SOURCE RECORDS:
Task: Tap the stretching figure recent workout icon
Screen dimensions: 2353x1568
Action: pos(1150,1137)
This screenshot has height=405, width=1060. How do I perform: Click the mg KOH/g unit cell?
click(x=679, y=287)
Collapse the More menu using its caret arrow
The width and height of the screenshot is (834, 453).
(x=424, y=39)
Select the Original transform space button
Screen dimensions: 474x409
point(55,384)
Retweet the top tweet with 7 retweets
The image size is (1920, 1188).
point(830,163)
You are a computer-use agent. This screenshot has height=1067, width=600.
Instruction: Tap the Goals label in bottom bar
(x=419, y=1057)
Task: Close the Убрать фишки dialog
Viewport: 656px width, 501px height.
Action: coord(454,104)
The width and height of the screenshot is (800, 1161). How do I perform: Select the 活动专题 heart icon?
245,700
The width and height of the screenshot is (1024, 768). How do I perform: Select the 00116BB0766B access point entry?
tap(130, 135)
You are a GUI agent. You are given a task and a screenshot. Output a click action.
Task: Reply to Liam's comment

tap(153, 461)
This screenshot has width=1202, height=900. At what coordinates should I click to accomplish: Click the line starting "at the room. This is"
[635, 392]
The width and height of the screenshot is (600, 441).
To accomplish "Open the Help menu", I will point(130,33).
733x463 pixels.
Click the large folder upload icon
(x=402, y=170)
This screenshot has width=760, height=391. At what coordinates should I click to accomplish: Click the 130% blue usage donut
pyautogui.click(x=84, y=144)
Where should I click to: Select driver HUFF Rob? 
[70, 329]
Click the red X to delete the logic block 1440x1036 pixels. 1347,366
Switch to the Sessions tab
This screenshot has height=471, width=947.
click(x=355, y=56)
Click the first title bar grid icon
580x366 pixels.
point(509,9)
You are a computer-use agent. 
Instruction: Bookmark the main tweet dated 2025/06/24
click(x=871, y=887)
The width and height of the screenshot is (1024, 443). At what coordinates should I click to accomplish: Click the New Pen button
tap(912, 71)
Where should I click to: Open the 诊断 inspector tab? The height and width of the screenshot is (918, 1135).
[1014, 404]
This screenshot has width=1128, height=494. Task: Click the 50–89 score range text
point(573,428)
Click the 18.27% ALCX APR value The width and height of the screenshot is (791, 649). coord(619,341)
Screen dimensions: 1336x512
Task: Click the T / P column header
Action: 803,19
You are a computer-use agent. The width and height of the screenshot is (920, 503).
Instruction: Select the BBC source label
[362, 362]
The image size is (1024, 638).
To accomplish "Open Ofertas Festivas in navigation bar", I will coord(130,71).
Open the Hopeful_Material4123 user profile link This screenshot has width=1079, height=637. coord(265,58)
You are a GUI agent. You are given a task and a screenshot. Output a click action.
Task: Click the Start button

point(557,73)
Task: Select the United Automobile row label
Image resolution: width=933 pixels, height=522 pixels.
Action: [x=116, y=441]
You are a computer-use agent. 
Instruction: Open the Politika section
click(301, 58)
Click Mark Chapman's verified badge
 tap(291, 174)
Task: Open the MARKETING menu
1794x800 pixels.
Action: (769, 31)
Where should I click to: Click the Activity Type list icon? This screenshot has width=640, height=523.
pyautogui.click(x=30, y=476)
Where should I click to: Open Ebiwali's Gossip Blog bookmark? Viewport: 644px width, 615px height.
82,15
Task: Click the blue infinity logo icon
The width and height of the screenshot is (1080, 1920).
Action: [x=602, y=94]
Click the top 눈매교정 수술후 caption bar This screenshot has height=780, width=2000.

REQUIRED ACTION: Repeat every line of the material exactly as given.

RESPONSE TO THIS TASK:
Task: Tap the stretching figure recent workout icon
Screen dimensions: 2353x1568
Action: pos(1150,1137)
This screenshot has height=405, width=1060. How do I perform: Click the mg KOH/g unit cell?
click(x=679, y=287)
Collapse the More menu using its caret arrow
The width and height of the screenshot is (834, 453).
(x=424, y=39)
Select the Original transform space button
Screen dimensions: 474x409
point(55,384)
Retweet the top tweet with 7 retweets
The image size is (1920, 1188).
point(830,163)
You are a computer-use agent. This screenshot has height=1067, width=600.
Instruction: Tap the Goals label in bottom bar
(x=419, y=1057)
Task: Close the Убрать фишки dialog
Viewport: 656px width, 501px height.
Action: coord(454,104)
The width and height of the screenshot is (800, 1161). How do I perform: Select the 活动专题 heart icon?
245,700
The width and height of the screenshot is (1024, 768). How do I perform: Select the 00116BB0766B access point entry?
tap(130, 135)
You are a GUI agent. You are given a task and a screenshot. Output a click action.
Task: Reply to Liam's comment

tap(153, 461)
This screenshot has width=1202, height=900. At what coordinates should I click to accomplish: Click the line starting "at the room. This is"
[635, 392]
The width and height of the screenshot is (600, 441).
To accomplish "Open the Help menu", I will point(130,33).
733x463 pixels.
Click the large folder upload icon
(x=402, y=170)
This screenshot has width=760, height=391. At what coordinates should I click to accomplish: Click the 130% blue usage donut
pyautogui.click(x=84, y=144)
Where should I click to: Select driver HUFF Rob? 
[70, 329]
Click the red X to delete the logic block 1440x1036 pixels. 1347,366
Switch to the Sessions tab
This screenshot has height=471, width=947.
click(x=355, y=56)
Click the first title bar grid icon
580x366 pixels.
point(509,9)
You are a computer-use agent. 
Instruction: Bookmark the main tweet dated 2025/06/24
click(x=871, y=887)
The width and height of the screenshot is (1024, 443). At what coordinates should I click to accomplish: Click the New Pen button
tap(912, 71)
Where should I click to: Open the 诊断 inspector tab? The height and width of the screenshot is (918, 1135).
[1014, 404]
This screenshot has width=1128, height=494. Task: Click the 50–89 score range text
point(573,428)
Click the 18.27% ALCX APR value The width and height of the screenshot is (791, 649). coord(619,341)
Screen dimensions: 1336x512
Task: Click the T / P column header
Action: 803,19
You are a computer-use agent. The width and height of the screenshot is (920, 503).
Instruction: Select the BBC source label
[362, 362]
The image size is (1024, 638).
To accomplish "Open Ofertas Festivas in navigation bar", I will coord(130,71).
Open the Hopeful_Material4123 user profile link This screenshot has width=1079, height=637. coord(265,58)
You are a GUI agent. You are given a task and a screenshot. Output a click action.
Task: Click the Start button

point(557,73)
Task: Select the United Automobile row label
Image resolution: width=933 pixels, height=522 pixels.
Action: [x=116, y=441]
You are a computer-use agent. 
Instruction: Open the Politika section
click(301, 58)
Click Mark Chapman's verified badge
 tap(291, 174)
Task: Open the MARKETING menu
1794x800 pixels.
Action: (769, 31)
Where should I click to: Click the Activity Type list icon? This screenshot has width=640, height=523.
pyautogui.click(x=30, y=476)
Where should I click to: Open Ebiwali's Gossip Blog bookmark? Viewport: 644px width, 615px height.
82,15
Task: Click the blue infinity logo icon
The width and height of the screenshot is (1080, 1920).
Action: [x=602, y=94]
Click the top 눈매교정 수술후 caption bar This screenshot has height=780, width=2000.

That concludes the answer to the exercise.